• Requirement: Repeat the data below word for word.

• Extracted entries:
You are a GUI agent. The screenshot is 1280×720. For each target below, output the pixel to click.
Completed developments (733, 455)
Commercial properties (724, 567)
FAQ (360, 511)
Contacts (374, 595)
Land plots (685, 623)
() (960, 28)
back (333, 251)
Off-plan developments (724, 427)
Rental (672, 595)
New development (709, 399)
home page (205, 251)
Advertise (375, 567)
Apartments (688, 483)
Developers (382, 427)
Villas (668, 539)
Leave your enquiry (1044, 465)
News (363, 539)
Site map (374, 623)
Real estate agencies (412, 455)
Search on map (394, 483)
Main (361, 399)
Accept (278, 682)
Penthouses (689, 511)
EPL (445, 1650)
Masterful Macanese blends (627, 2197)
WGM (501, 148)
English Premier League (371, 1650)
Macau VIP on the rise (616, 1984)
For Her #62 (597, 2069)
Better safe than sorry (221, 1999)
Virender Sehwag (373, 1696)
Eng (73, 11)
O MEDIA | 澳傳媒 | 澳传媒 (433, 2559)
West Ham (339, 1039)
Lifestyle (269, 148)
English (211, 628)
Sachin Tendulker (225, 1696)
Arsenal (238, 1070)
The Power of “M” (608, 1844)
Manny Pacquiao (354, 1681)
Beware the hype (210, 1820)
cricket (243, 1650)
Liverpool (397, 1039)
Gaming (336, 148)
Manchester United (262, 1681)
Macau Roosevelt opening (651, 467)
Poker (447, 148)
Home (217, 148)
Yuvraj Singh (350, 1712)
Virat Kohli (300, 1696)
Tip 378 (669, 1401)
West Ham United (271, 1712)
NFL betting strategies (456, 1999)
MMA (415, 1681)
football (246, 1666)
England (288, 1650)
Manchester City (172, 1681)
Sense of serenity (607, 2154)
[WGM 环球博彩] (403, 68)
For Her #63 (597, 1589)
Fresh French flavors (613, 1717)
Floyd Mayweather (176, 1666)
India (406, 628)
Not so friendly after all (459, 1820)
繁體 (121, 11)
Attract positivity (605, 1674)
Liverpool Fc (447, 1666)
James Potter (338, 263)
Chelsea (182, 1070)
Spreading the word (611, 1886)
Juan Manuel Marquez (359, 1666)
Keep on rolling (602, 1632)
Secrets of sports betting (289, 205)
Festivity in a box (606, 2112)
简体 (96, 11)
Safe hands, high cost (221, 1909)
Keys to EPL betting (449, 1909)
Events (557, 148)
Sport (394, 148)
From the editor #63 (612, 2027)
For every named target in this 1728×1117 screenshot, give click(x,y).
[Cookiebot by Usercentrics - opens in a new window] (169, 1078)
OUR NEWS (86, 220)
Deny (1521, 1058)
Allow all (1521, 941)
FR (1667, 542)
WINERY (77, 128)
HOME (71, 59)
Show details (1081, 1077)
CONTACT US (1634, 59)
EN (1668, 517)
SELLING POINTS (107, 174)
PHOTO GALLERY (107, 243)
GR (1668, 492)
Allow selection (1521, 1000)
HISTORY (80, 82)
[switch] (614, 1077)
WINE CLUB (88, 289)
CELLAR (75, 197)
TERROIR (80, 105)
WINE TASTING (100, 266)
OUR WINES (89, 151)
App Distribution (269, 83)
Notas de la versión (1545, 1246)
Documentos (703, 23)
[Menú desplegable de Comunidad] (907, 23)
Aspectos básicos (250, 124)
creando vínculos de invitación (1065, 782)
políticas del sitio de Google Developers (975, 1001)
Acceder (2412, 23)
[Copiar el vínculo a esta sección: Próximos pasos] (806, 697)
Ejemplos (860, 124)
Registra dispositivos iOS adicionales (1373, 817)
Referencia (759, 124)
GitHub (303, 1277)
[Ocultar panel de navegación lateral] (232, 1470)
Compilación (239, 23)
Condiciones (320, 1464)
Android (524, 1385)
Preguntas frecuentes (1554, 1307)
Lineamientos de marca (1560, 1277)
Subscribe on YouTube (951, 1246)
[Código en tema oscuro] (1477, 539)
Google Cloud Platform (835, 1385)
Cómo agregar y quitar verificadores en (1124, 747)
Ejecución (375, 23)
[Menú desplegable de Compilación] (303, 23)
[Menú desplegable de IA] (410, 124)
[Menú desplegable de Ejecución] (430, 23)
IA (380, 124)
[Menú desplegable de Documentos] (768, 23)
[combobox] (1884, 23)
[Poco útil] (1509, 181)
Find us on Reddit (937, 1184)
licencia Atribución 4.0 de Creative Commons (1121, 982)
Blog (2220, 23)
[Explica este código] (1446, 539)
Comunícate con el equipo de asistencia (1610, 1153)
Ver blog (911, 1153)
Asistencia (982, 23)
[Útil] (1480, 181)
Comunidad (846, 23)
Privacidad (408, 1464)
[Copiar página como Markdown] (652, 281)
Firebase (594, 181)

• Task result:
You are a GUI agent. The screenshot is 1280×720. For each target below, output the pixel to click.
Completed developments (733, 455)
Commercial properties (724, 567)
FAQ (360, 511)
Contacts (374, 595)
Land plots (685, 623)
() (960, 28)
back (333, 251)
Off-plan developments (724, 427)
Rental (672, 595)
New development (709, 399)
home page (205, 251)
Advertise (375, 567)
Apartments (688, 483)
Developers (382, 427)
Villas (668, 539)
Leave your enquiry (1044, 465)
News (363, 539)
Site map (374, 623)
Real estate agencies (412, 455)
Search on map (394, 483)
Main (361, 399)
Accept (278, 682)
Penthouses (689, 511)
EPL (445, 1650)
Masterful Macanese blends (627, 2197)
WGM (501, 148)
English Premier League (371, 1650)
Macau VIP on the rise (616, 1984)
For Her #62 (597, 2069)
Better safe than sorry (221, 1999)
Virender Sehwag (373, 1696)
Eng (73, 11)
O MEDIA | 澳傳媒 | 澳传媒 (433, 2559)
West Ham (339, 1039)
Lifestyle (269, 148)
English (211, 628)
Sachin Tendulker (225, 1696)
Arsenal (238, 1070)
The Power of “M” (608, 1844)
Manny Pacquiao (354, 1681)
Beware the hype (210, 1820)
cricket (243, 1650)
Liverpool (397, 1039)
Gaming (336, 148)
Manchester United (262, 1681)
Macau Roosevelt opening (651, 467)
Poker (447, 148)
Home (217, 148)
Yuvraj Singh (350, 1712)
Virat Kohli (300, 1696)
Tip 378 (669, 1401)
West Ham United (271, 1712)
NFL betting strategies (456, 1999)
MMA (415, 1681)
football (246, 1666)
England (288, 1650)
Manchester City (172, 1681)
Sense of serenity (607, 2154)
[WGM 环球博彩] (403, 68)
For Her #63 (597, 1589)
Fresh French flavors (613, 1717)
Floyd Mayweather (176, 1666)
India (406, 628)
Not so friendly after all (459, 1820)
繁體 (121, 11)
Attract positivity (605, 1674)
Liverpool Fc (447, 1666)
James Potter (338, 263)
Chelsea (182, 1070)
Spreading the word (611, 1886)
Juan Manuel Marquez (359, 1666)
Keep on rolling (602, 1632)
Secrets of sports betting (289, 205)
Festivity in a box (606, 2112)
简体 (96, 11)
Safe hands, high cost (221, 1909)
Keys to EPL betting (449, 1909)
Events (557, 148)
Sport (394, 148)
From the editor #63 (612, 2027)
For every named target in this 1728×1117 screenshot, give click(x,y).
[Cookiebot by Usercentrics - opens in a new window] (169, 1078)
OUR NEWS (86, 220)
Deny (1521, 1058)
Allow all (1521, 941)
FR (1667, 542)
WINERY (77, 128)
HOME (71, 59)
Show details (1081, 1077)
CONTACT US (1634, 59)
EN (1668, 517)
SELLING POINTS (107, 174)
PHOTO GALLERY (107, 243)
GR (1668, 492)
Allow selection (1521, 1000)
HISTORY (80, 82)
[switch] (614, 1077)
WINE CLUB (88, 289)
CELLAR (75, 197)
TERROIR (80, 105)
WINE TASTING (100, 266)
OUR WINES (89, 151)
App Distribution (269, 83)
Notas de la versión (1545, 1246)
Documentos (703, 23)
[Menú desplegable de Comunidad] (907, 23)
Aspectos básicos (250, 124)
creando vínculos de invitación (1065, 782)
políticas del sitio de Google Developers (975, 1001)
Acceder (2412, 23)
[Copiar el vínculo a esta sección: Próximos pasos] (806, 697)
Ejemplos (860, 124)
Registra dispositivos iOS adicionales (1373, 817)
Referencia (759, 124)
GitHub (303, 1277)
[Ocultar panel de navegación lateral] (232, 1470)
Compilación (239, 23)
Condiciones (320, 1464)
Android (524, 1385)
Preguntas frecuentes (1554, 1307)
Lineamientos de marca (1560, 1277)
Subscribe on YouTube (951, 1246)
[Código en tema oscuro] (1477, 539)
Google Cloud Platform (835, 1385)
Cómo agregar y quitar verificadores en (1124, 747)
Ejecución (375, 23)
[Menú desplegable de Compilación] (303, 23)
[Menú desplegable de IA] (410, 124)
[Menú desplegable de Ejecución] (430, 23)
IA (380, 124)
[Menú desplegable de Documentos] (768, 23)
[combobox] (1884, 23)
[Poco útil] (1509, 181)
Find us on Reddit (937, 1184)
licencia Atribución 4.0 de Creative Commons (1121, 982)
Blog (2220, 23)
[Explica este código] (1446, 539)
Comunícate con el equipo de asistencia (1610, 1153)
Ver blog (911, 1153)
Asistencia (982, 23)
[Útil] (1480, 181)
Comunidad (846, 23)
Privacidad (408, 1464)
[Copiar página como Markdown] (652, 281)
Firebase (594, 181)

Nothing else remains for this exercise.